CHARLESTON, WV (LOOTPRESS) – U.S. Senator Joe Manchin (D-WV) announced that six West Virginia counties are now eligible for funding through the Health Resources and Services Administration (HRSA) which determines a large percentage of grants and awards for rural health providers. After Senator Manchin’s efforts, HRSA made revisions to theRural-Urban Commuting Areas (RUCA) codes, which changed Boone, Clay, Hampshire, Lincoln, Preston and Wirt counties from “urban” to “rural”. In October 2020, Senator Manchin submitted comments supporting the HRSA policy change.
“After pushing for over a year to change the classification system that kept rural West Virginia counties from crucial healthcare funding, HRSA announced revisions to the RUCA codes are complete, making dozens of health providers eligible for rural grants and assistance across West Virginia,” said Senator Manchin. “I am pleased our hard work paid off and health providers now have access to funding that supports critical programs including black lung/coal miner clinics programs, rural opioid response programs, rural HIV/AIDS planning programs, rural telehealth programs, State Offices of Rural Health, hospital flex grants, and many more. While we did not change all of the county classifications we advocated for, I will continue to work with HRSA to change the classifications and get our health providers the funding they need to serve West Virginians.”

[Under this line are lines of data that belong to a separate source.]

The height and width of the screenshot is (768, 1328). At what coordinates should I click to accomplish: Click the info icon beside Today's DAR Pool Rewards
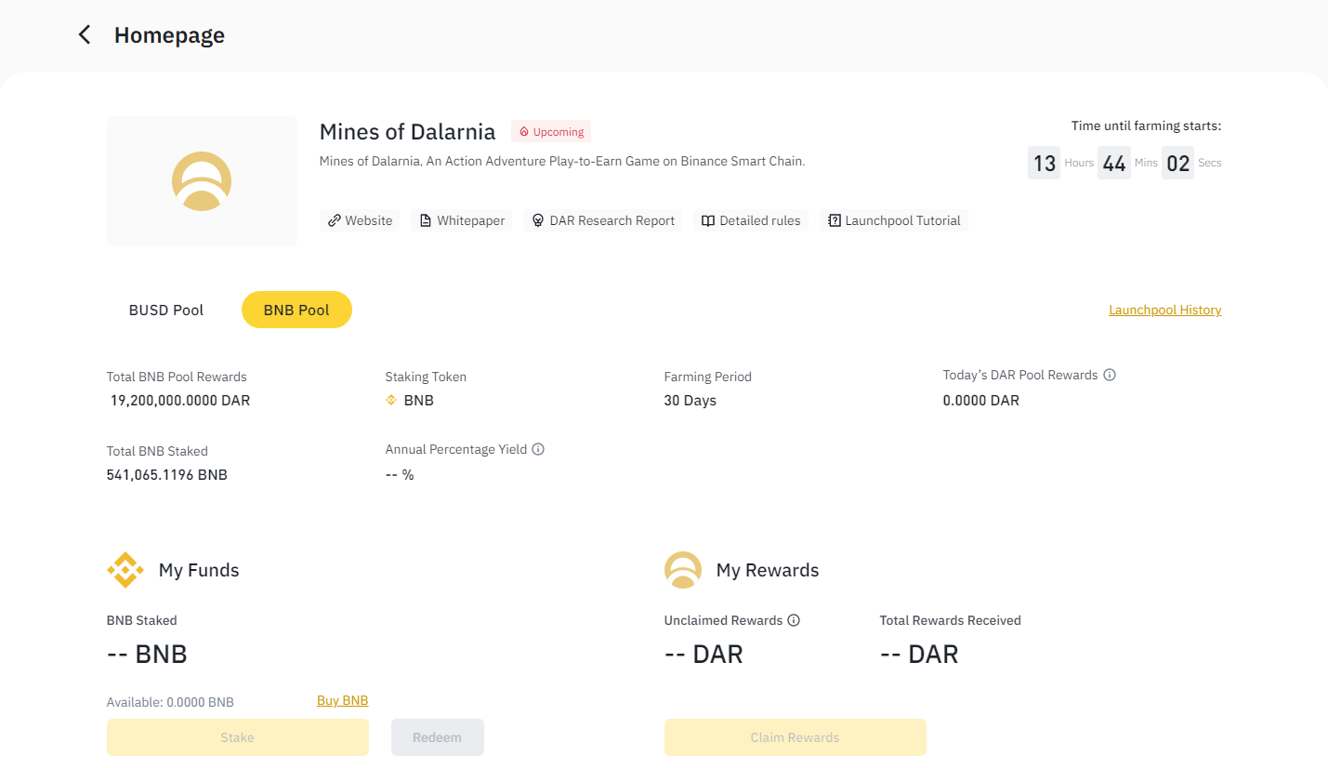click(1109, 375)
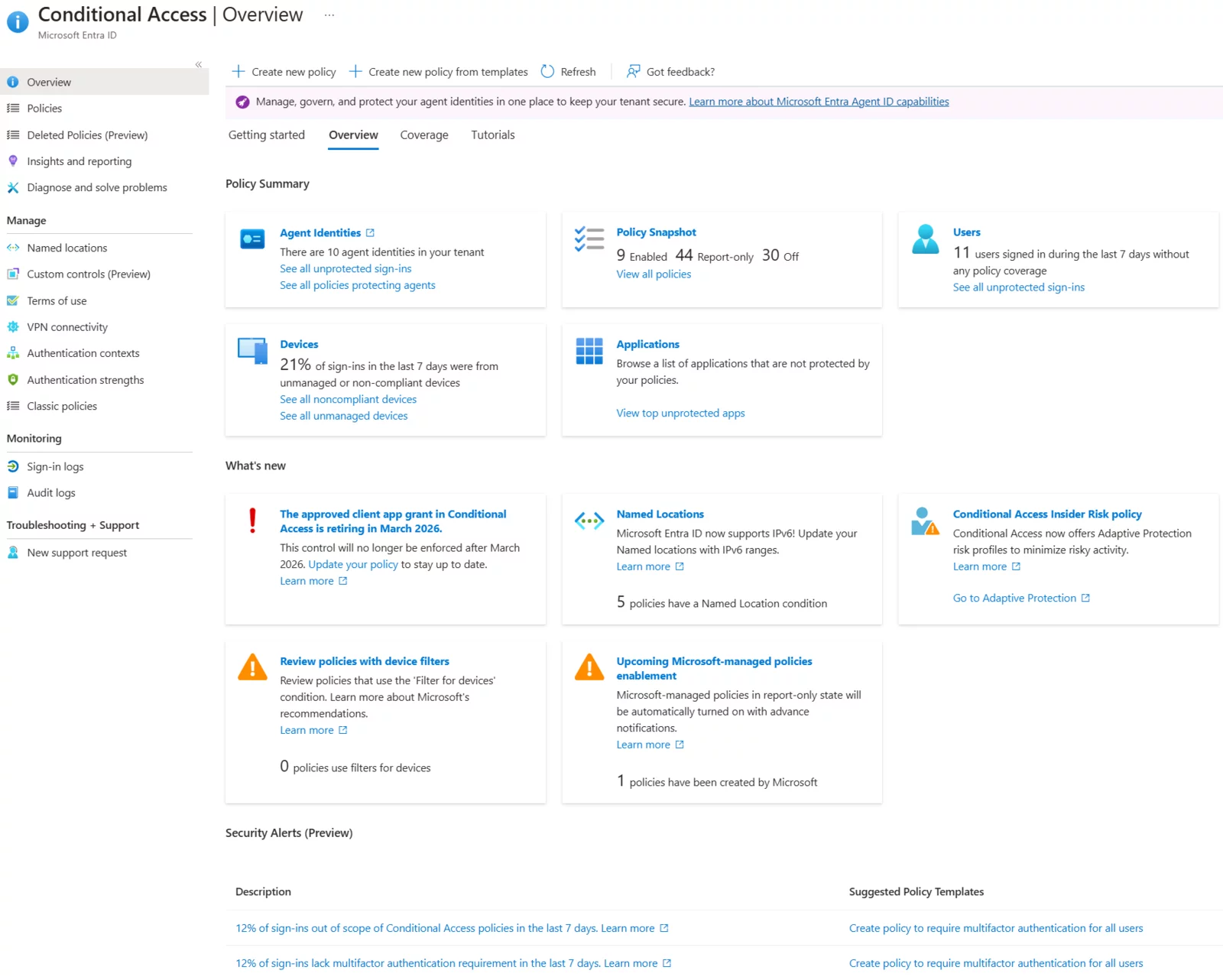This screenshot has width=1223, height=980.
Task: Collapse the left navigation sidebar
Action: point(198,65)
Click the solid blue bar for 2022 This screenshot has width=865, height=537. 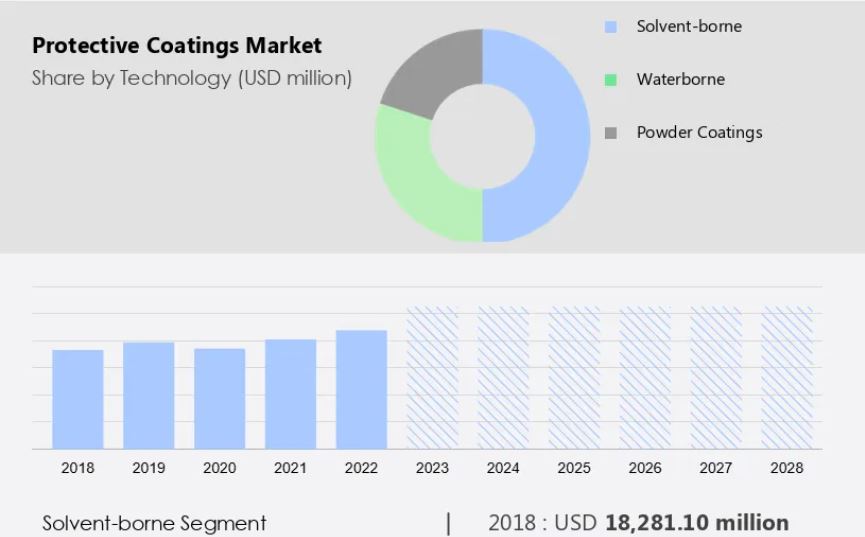(x=361, y=389)
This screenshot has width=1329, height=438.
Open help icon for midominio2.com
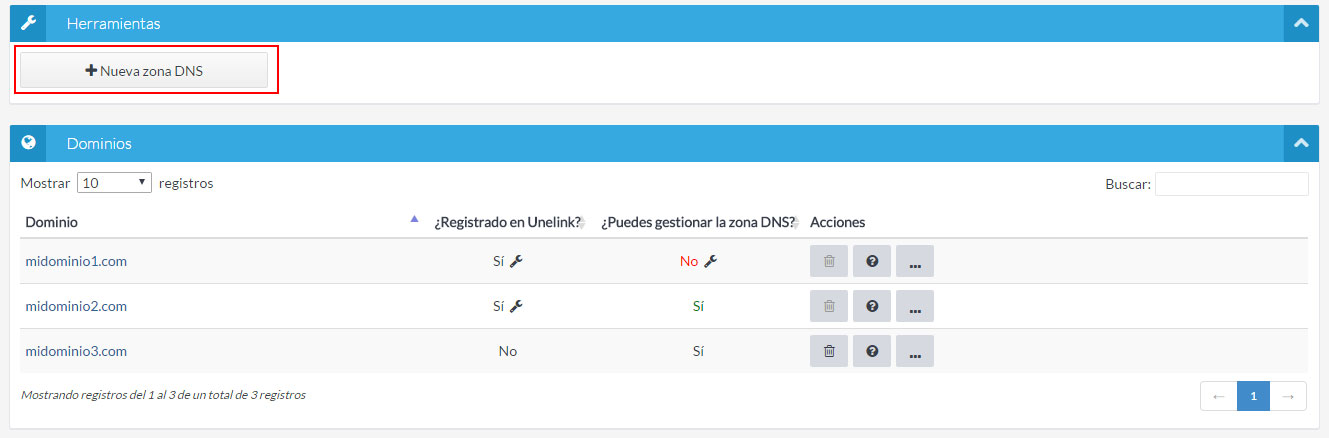tap(872, 306)
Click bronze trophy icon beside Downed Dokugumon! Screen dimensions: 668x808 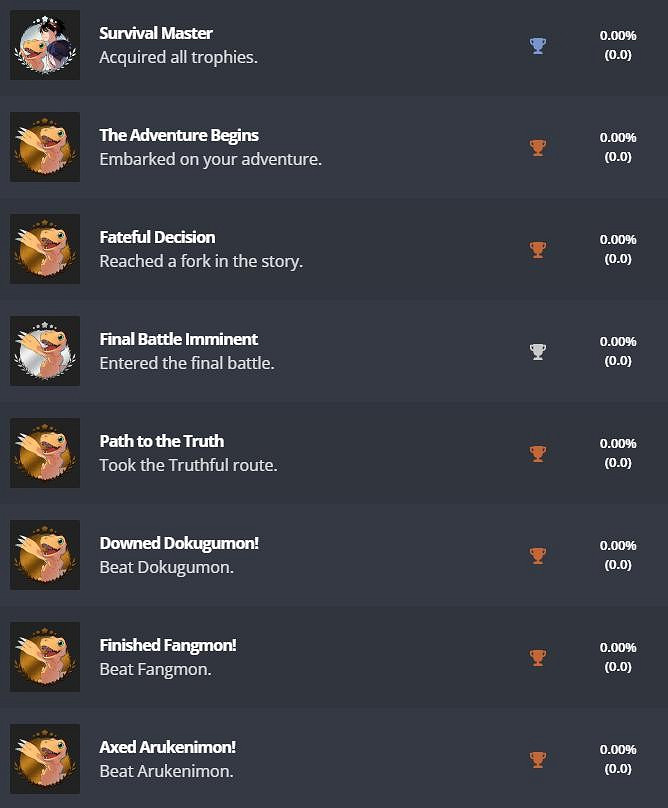(x=538, y=556)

Senator Manchin successfully included language in Fiscal Year 2020 Appropriations, directing the Economic Research Services and Federal Office of Rural Health Policy to work on developing an update to their rural classification methodology. In September 2020, HRSA released a proposed rule updating their methodology for determining what is “rural”. The methodology is based on economic and geographic measures known as the Rural-Urban Commuting Areas (RUCA) Codes. This revision will take effect in the Fiscal Year 2022.